Najbardziej znany szef wszystkich szefów ze Szczecina to oczywiście... Krzysztof Jarzyna. To jednak postać fikcyjna z filmu „Poranek kojota” (w tej roli Edward Linde-Lubaszenko). Postacią prawdziwą jest z kolei inny obywatel tego portowego miasta – Dariusz Adamczuk. Wychowanek Pogoni, którego znamy nie tylko z gry dla Portowców, ale też z występów na włoskich (Udinese) i szkockich boiskach (Dundee FC i Glasgow Rangers), nie zrobił oszałamiającej kariery reprezentacyjnej. Jego bilans w kadrze to zaledwie 11 spotkań.
Jego przygoda z drużyną narodową rozpoczęła się na początku lat 90. W seniorskiej reprezentacji 22-letni pomocnik (grywał też jako prawy obrońca) zadebiutował jeszcze przed igrzyskami olimpijskimi w Barcelonie. Był 19 maja 1992 roku. Kadra prowadzona przez Andrzeja Strejlaua zmierzyła się tego dnia towarzysko z Austrią (4:2) na nieistniejącym już Lehener Stadion w Salzburgu. Na boisku pojawiło się w sumie trzech młodych wilczków z reprezentacji olimpijskiej Janusza Wójcika. Oprócz Adamczuka wystąpili jeszcze Jerzy Brzęczek (także debiutant) i Wojciech Kowalczyk. Przedstawicielami starszyzny byli m.in. Józef Wandzik i Krzysztof Warzycha.
W 11 występach w koszulce z orzełkiem wychowanek Pogoni zdobył tylko jedną bramkę. Strzelił ją w spotkaniu z Anglią (1:1) w eliminacjach mistrzostw świata 1994 na Stadionie Śląskim w Chorzowie. Będący wówczas zawodnikiem Eintrachtu Frankfurt pomocnik popisał się efektownym lobem, po którym Chris Woods musiał wyjmować piłkę z siatki. Był to najlepszy mecz Adamczuka w drużynie narodowej.
Po raz ostatni wystąpił w reprezentacji Polski 18 sierpnia 1999 roku w towarzyskim starciu z Hiszpanią (1:2), który został rozegrany na Stadionie Wojska Polskiego w Warszawie. Adamczuk zakończył krótką przygodę z kadrą u trenera, z którym sięgnął po olimpijskie srebro – Janusza Wójcika. W spotkaniu z Hiszpanami zagrali m.in. Adam Matysek, Tomasz Hajto, Krzysztof Nowak i Mirosław Trzeciak.

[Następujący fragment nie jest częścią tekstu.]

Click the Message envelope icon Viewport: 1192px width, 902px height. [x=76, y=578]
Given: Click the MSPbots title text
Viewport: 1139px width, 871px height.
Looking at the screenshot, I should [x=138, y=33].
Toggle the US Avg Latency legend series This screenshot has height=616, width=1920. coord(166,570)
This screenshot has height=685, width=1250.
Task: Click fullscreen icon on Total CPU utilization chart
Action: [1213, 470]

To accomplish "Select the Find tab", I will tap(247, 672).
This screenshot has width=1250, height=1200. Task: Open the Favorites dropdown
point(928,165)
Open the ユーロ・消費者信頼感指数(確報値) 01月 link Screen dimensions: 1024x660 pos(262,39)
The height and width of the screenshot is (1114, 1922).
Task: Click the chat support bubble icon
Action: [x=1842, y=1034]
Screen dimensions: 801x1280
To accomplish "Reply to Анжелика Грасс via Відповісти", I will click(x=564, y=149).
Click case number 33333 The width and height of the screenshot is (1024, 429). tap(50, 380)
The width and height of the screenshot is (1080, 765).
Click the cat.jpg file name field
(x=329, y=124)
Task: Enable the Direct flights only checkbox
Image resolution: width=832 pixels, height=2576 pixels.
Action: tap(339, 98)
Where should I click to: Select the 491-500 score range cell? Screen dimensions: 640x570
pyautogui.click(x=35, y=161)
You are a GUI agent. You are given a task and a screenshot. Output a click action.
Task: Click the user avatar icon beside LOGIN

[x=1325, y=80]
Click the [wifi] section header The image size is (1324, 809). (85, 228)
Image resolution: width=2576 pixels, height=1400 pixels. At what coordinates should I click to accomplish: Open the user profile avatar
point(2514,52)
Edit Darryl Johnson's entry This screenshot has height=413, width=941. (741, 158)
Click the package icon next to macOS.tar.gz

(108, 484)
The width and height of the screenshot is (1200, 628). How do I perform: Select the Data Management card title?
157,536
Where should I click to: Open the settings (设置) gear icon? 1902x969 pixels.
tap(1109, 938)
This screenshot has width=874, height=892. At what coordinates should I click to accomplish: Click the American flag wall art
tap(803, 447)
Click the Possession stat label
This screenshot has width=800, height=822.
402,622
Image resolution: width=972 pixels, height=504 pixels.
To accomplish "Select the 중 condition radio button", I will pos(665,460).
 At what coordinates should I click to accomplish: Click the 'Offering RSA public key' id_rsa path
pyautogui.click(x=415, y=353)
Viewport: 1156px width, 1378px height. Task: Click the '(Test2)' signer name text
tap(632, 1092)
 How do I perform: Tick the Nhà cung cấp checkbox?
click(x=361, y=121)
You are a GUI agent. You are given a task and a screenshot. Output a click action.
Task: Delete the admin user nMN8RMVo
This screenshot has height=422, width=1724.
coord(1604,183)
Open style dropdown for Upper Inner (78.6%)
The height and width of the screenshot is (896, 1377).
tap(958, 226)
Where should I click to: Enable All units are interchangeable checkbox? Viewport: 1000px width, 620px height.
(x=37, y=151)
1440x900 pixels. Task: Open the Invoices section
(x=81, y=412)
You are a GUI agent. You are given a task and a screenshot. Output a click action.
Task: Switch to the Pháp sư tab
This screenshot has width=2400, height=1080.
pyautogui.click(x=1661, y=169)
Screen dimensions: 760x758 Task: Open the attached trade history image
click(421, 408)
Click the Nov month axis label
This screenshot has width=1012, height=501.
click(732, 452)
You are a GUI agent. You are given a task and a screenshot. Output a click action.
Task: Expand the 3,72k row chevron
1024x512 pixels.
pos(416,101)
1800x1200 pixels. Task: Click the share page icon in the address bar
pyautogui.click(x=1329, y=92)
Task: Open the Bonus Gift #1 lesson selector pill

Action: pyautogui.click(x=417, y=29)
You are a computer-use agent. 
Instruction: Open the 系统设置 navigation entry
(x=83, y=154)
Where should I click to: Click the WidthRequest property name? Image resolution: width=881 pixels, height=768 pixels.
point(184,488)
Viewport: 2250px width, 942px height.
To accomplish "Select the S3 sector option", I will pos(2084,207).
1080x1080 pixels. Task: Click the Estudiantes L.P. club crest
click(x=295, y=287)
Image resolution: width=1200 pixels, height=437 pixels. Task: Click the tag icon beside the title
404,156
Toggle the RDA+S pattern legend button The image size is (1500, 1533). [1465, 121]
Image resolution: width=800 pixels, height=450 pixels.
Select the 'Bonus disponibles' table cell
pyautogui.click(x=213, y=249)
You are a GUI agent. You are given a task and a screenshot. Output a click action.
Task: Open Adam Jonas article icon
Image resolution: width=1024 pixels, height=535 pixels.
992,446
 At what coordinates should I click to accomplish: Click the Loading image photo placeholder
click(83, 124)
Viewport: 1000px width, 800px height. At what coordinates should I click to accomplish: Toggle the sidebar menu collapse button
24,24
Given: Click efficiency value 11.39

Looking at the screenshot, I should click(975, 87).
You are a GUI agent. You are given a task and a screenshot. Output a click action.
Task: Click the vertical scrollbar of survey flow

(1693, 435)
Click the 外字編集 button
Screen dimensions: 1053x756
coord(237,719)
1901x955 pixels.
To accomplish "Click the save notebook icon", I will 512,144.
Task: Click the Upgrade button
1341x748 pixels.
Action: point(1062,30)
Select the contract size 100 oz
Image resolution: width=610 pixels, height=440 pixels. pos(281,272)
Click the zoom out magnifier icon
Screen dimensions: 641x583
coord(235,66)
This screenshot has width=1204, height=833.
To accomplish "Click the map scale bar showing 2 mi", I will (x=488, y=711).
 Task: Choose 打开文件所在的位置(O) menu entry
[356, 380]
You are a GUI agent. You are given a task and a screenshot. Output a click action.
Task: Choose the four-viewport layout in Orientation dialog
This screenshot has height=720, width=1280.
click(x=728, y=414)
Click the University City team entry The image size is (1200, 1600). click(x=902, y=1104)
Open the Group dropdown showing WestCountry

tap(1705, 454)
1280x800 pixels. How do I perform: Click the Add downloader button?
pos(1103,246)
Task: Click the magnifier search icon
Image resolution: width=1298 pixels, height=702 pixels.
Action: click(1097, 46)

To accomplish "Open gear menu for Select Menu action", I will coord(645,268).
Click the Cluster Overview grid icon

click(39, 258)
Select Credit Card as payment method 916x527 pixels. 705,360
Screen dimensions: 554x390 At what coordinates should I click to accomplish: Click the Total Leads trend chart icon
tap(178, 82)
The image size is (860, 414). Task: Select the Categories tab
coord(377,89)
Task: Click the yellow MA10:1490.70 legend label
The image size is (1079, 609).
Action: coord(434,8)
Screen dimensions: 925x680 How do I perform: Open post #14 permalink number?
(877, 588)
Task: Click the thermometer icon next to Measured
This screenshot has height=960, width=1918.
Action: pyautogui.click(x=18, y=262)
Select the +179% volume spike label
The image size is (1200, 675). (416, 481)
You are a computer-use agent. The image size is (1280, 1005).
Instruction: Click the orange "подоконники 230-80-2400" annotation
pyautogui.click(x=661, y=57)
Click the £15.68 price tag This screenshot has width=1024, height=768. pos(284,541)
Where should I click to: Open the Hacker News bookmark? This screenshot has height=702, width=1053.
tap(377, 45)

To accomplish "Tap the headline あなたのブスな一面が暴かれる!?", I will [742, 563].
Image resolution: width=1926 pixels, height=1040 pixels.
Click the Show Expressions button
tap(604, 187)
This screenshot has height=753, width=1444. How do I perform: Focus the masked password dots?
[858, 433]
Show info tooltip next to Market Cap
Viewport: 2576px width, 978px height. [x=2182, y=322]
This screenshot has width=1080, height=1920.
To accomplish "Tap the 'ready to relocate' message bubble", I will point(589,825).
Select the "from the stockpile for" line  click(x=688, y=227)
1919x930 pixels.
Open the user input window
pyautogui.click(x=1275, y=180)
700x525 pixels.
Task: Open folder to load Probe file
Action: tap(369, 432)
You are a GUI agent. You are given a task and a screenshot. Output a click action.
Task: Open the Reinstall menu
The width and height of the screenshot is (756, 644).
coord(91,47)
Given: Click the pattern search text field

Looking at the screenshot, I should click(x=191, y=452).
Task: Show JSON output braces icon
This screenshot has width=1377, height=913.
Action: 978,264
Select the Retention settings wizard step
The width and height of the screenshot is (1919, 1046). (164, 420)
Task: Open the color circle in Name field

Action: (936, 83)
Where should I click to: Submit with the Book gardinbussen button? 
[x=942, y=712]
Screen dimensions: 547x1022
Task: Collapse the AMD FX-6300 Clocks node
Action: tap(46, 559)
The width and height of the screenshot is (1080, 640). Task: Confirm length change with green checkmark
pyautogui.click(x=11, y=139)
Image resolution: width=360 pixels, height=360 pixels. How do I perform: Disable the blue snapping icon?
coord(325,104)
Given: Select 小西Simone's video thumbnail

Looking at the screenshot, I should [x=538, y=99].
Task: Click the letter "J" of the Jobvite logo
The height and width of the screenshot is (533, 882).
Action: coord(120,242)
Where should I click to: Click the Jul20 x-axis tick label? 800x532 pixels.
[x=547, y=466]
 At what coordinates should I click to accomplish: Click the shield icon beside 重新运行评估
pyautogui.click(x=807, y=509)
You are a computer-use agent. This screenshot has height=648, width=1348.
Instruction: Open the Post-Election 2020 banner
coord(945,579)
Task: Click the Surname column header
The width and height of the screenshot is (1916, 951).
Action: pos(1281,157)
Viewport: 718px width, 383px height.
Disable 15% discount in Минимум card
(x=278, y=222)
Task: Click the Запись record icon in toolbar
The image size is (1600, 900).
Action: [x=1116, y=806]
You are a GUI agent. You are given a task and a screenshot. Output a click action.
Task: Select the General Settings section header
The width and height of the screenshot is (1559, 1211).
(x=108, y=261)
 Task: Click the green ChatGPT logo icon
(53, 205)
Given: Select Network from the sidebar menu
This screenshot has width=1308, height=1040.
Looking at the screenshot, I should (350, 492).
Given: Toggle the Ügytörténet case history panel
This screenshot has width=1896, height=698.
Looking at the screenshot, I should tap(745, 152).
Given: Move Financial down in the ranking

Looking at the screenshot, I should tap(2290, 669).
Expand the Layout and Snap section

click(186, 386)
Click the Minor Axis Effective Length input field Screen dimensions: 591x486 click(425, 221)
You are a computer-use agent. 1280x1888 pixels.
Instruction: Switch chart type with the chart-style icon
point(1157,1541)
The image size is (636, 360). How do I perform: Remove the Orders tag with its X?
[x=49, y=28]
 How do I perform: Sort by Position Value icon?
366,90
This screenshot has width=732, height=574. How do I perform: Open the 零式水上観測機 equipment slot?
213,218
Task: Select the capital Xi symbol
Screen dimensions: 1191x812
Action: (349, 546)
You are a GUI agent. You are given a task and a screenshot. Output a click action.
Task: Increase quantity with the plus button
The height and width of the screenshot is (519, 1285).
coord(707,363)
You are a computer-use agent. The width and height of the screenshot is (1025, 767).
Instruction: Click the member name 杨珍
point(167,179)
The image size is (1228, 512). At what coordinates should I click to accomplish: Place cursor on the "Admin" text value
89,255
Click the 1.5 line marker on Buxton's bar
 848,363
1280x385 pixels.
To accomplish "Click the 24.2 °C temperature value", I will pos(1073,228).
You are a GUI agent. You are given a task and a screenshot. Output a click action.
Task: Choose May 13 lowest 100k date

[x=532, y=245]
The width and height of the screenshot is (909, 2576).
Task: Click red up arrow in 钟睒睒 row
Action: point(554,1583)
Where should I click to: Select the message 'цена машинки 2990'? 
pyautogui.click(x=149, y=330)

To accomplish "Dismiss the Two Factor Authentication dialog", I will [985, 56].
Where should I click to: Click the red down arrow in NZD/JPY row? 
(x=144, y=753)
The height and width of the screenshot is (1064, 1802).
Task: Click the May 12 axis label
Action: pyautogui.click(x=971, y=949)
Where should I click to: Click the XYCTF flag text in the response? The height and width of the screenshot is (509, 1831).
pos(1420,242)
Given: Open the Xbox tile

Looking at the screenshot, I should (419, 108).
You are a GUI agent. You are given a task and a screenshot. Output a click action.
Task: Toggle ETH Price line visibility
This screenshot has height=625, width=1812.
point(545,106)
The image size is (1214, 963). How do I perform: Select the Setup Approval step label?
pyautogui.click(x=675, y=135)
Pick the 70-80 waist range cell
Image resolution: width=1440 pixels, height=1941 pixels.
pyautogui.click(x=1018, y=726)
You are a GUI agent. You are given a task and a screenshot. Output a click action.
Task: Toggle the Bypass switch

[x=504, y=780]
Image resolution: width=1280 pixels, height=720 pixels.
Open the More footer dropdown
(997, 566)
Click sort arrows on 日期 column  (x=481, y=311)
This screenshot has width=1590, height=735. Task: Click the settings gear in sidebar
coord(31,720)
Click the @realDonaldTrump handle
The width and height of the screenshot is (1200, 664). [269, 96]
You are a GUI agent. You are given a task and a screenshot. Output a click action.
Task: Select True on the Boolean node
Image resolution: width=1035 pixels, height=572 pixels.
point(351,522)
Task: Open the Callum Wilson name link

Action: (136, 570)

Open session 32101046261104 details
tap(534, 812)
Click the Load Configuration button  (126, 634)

Po zakończeniu kariery wrócił do Szczecina. W 2006 roku wraz z Grzegorzem Matlakiem założył klub o nazwie Pogoń Nowa, który był odpowiedzią na występujący w ekstraklasie brazylijski twór Antoniego Ptaka. Adamczuk przez sezon kopał nawet piłkę w tym zespole, w B-klasie.
W Pogoni zakotwiczył na dobre. Pełnił w niej różne funkcje. Od kilku lat jest szefem pionu sportowego i prezesem klubowej akademii. W kwietniu 2021 roku został mianowany członkiem zarządu Portowców.